The average open source vulnerability is 2.5 years old

Open source software security was analyzed in a recent report by Synopsys. According to the report, nearly three-quarters of commercial codebases assessed for risk contain open source components impacted by high-risk vulnerabilities.

While codebases containing at least one open source vulnerability remained consistent year over year at 84%, significantly more codebases contained high-risk vulnerabilities in 2023. According to the data, the percentage of codebases with high-risk open source vulnerabilities — those that have been actively exploited, have documented proof-of-concept exploits or are classified as remote code execution vulnerabilities — increased from 48% in 2022 to 74% in 2023.

Ninety-one percent of codebases contained components that were 10 or more versions out-of-date, and 49% of codebases contained components that had no development activity within the past two years. The report also found that the mean age of open source vulnerabilities in the codebases was over 2.5 years old, and nearly a quarter of codebases contained vulnerabilities more than 10 years old.
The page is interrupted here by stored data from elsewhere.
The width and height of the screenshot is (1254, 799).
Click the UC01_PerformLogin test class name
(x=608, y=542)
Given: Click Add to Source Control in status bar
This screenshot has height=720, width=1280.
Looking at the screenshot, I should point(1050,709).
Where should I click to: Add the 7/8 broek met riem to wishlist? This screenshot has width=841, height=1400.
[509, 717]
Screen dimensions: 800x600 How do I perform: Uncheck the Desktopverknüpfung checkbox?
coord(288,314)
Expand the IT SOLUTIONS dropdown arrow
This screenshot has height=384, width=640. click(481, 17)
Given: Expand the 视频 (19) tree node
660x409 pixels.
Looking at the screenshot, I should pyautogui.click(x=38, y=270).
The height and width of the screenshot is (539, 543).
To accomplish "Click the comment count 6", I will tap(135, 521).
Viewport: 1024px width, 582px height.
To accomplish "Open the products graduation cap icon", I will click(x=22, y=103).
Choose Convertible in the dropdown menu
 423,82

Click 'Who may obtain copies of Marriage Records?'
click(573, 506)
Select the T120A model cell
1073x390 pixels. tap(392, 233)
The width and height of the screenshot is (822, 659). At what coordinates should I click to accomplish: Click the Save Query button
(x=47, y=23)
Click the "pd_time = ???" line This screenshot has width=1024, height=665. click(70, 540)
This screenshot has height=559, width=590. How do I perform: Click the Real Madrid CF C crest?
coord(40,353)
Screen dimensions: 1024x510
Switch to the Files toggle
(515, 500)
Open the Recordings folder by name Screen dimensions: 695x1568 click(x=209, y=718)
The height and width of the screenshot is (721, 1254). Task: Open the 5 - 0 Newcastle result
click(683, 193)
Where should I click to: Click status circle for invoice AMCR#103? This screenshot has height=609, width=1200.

High-risk open source vulnerabilities permeate across critical industries: The computer hardware and semiconductors industry had the highest percentage of codebases with high-risk open source vulnerabilities (88%), followed closely by manufacturing, industrials and robotics at 87%. Closer to the middle of the pack, the big data, AI, BI and machine learning industry had 66% of its codebases impacted by high-risk vulnerabilities. At the bottom of the list, the aerospace, aviation, automotive, transportation and logistics industry still had high-risk vulnerabilities in a third (33%) of its codebases.

The report found that over half (53%) of the codebases contained open source license conflicts, and 31% of codebases were using code with either no discernible license or a customized license. The majority of the open source vulnerabilities that were observed most frequently in this research are classified as Improper Neutralization weaknesses (CWE-707).